§ **EXERCISE DIRECTIONS**
Without omitting anything, copy the data exactly.

————————

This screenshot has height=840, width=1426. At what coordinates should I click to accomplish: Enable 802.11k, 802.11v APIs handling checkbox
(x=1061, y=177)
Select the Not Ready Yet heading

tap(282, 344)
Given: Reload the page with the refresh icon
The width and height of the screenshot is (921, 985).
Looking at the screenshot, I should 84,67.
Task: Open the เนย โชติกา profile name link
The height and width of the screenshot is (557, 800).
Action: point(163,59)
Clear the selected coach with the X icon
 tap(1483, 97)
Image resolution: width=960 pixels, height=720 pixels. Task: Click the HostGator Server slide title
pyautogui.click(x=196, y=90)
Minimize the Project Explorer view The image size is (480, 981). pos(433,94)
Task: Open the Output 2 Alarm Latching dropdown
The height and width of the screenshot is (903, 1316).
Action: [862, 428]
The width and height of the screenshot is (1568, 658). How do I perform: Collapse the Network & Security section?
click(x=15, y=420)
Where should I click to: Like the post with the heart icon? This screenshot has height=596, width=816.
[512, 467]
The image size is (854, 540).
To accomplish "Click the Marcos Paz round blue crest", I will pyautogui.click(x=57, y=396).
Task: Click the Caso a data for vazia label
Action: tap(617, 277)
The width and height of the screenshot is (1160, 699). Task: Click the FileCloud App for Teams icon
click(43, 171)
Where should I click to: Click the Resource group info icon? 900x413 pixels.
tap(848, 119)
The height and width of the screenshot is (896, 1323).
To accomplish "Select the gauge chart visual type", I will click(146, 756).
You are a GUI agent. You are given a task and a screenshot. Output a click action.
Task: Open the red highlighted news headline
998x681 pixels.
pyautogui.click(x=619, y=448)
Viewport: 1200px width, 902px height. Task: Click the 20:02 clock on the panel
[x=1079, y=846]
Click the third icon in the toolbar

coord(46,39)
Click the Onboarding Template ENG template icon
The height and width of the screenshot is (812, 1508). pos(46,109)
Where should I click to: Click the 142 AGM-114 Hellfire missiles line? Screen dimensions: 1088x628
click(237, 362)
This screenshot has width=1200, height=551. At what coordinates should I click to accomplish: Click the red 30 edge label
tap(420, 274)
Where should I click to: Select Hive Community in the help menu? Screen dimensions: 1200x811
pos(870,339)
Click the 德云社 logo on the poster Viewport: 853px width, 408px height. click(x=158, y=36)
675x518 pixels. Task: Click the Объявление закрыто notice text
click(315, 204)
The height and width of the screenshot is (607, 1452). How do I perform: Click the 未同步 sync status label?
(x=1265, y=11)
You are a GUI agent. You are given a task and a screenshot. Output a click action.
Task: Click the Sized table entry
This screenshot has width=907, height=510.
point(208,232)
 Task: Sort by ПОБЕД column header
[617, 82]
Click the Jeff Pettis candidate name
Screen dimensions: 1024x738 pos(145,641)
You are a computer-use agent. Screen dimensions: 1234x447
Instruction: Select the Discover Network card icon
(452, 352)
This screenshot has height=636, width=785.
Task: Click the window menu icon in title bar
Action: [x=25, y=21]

————————

§ **SOLUTION BELOW**
This screenshot has height=840, width=1426. At what coordinates should I click to accomplish: Enable 802.11k, 802.11v APIs handling checkbox
(x=1061, y=177)
Select the Not Ready Yet heading

tap(282, 344)
Given: Reload the page with the refresh icon
The width and height of the screenshot is (921, 985).
Looking at the screenshot, I should 84,67.
Task: Open the เนย โชติกา profile name link
The height and width of the screenshot is (557, 800).
Action: point(163,59)
Clear the selected coach with the X icon
 tap(1483, 97)
Image resolution: width=960 pixels, height=720 pixels. Task: Click the HostGator Server slide title
pyautogui.click(x=196, y=90)
Minimize the Project Explorer view The image size is (480, 981). pos(433,94)
Task: Open the Output 2 Alarm Latching dropdown
The height and width of the screenshot is (903, 1316).
Action: [862, 428]
The width and height of the screenshot is (1568, 658). How do I perform: Collapse the Network & Security section?
click(x=15, y=420)
Where should I click to: Like the post with the heart icon? This screenshot has height=596, width=816.
[512, 467]
The image size is (854, 540).
To accomplish "Click the Marcos Paz round blue crest", I will pyautogui.click(x=57, y=396).
Task: Click the Caso a data for vazia label
Action: tap(617, 277)
The width and height of the screenshot is (1160, 699). Task: Click the FileCloud App for Teams icon
click(43, 171)
Where should I click to: Click the Resource group info icon? 900x413 pixels.
tap(848, 119)
The height and width of the screenshot is (896, 1323).
To accomplish "Select the gauge chart visual type", I will click(146, 756).
You are a GUI agent. You are given a task and a screenshot. Output a click action.
Task: Open the red highlighted news headline
998x681 pixels.
pyautogui.click(x=619, y=448)
Viewport: 1200px width, 902px height. Task: Click the 20:02 clock on the panel
[x=1079, y=846]
Click the third icon in the toolbar

coord(46,39)
Click the Onboarding Template ENG template icon
The height and width of the screenshot is (812, 1508). pos(46,109)
Where should I click to: Click the 142 AGM-114 Hellfire missiles line? Screen dimensions: 1088x628
click(237, 362)
This screenshot has width=1200, height=551. At what coordinates should I click to accomplish: Click the red 30 edge label
tap(420, 274)
Where should I click to: Select Hive Community in the help menu? Screen dimensions: 1200x811
pos(870,339)
Click the 德云社 logo on the poster Viewport: 853px width, 408px height. click(x=158, y=36)
675x518 pixels. Task: Click the Объявление закрыто notice text
click(315, 204)
The height and width of the screenshot is (607, 1452). How do I perform: Click the 未同步 sync status label?
(x=1265, y=11)
You are a GUI agent. You are given a task and a screenshot. Output a click action.
Task: Click the Sized table entry
This screenshot has width=907, height=510.
point(208,232)
 Task: Sort by ПОБЕД column header
[617, 82]
Click the Jeff Pettis candidate name
Screen dimensions: 1024x738 pos(145,641)
You are a computer-use agent. Screen dimensions: 1234x447
Instruction: Select the Discover Network card icon
(452, 352)
This screenshot has height=636, width=785.
Task: Click the window menu icon in title bar
Action: [x=25, y=21]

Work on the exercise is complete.